No matter if you have a white, brown or green holiday season, with the calendar flipping to December people all over the world are looking to break out their trusty plastic tree or are grabbing a permit in order to hunt down the perfect Charlie Brown tree for their home.
If you’re like us – and if you’re reading this, you probably are – and you’ve been wondering whether a reusable plastic tree that you can break out year after year is a more eco-friendly than a real tree, we’ve got your answer. The great people over at The New York Times published a fantastic summary of your Christmas tree options, we’ve shared some of that below for you to check out.
If you go with a real tree, don’t feel bad about cutting it down for the holiday. If you live in Canada or the United States, Parks provide permits for a certain number of trees that are able to be cut down. They’ve taken these trees into account for within their forest management strategies. As far as buying your real Christmas tree?
“A five- or six-foot tree takes just under a decade to grow, and once it’s cut down, the farmer will generally plant at least one in its place. The trees provide many benefits to the environment as they grow, cleaning the air and providing watersheds and habitats for wildlife. They grow best on rolling hills that are often unsuitable for other crops and, of course, they are biodegradable.” – The New York Times
If you already own plastic, reusable Christmas trees and you’re wondering: “does having a reusable tree lessen your economic impact?” The answer? Maybe.
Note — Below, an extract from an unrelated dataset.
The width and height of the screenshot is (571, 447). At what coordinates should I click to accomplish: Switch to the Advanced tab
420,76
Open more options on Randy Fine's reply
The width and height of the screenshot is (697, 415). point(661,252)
Most artificial trees are made of PVC and steel in China and shipped to the United States — and eventually sent to a landfill. So while that doesn’t sound very eco-friendly, they’ve conducted a study which states:
“The ACTA claims the environmental impact is lower than that of a real tree if you use the artificial tree for five or more years. The group argues that getting a new, real tree each year — and possibly disposing of it in a landfill at the end of the season — has a bigger impact on greenhouse gas emissions, water and energy use, and other areas than a reused artificial tree does.” – The New York Times
Keep in mind that this study was undertaken on the ACTA’s behalf by WAP Sustainability Consulting.
Ultimately, the greenest Christmas tree you can get would be one that’s real, local and one that you compost after the holidays. Lots of cities have composting programs where you ensure your tree gives new life to other growing things! Look on your local municipal government website to see if they have a Christmas tree compost program or cut your tree down yourself and add it to your own compost pile!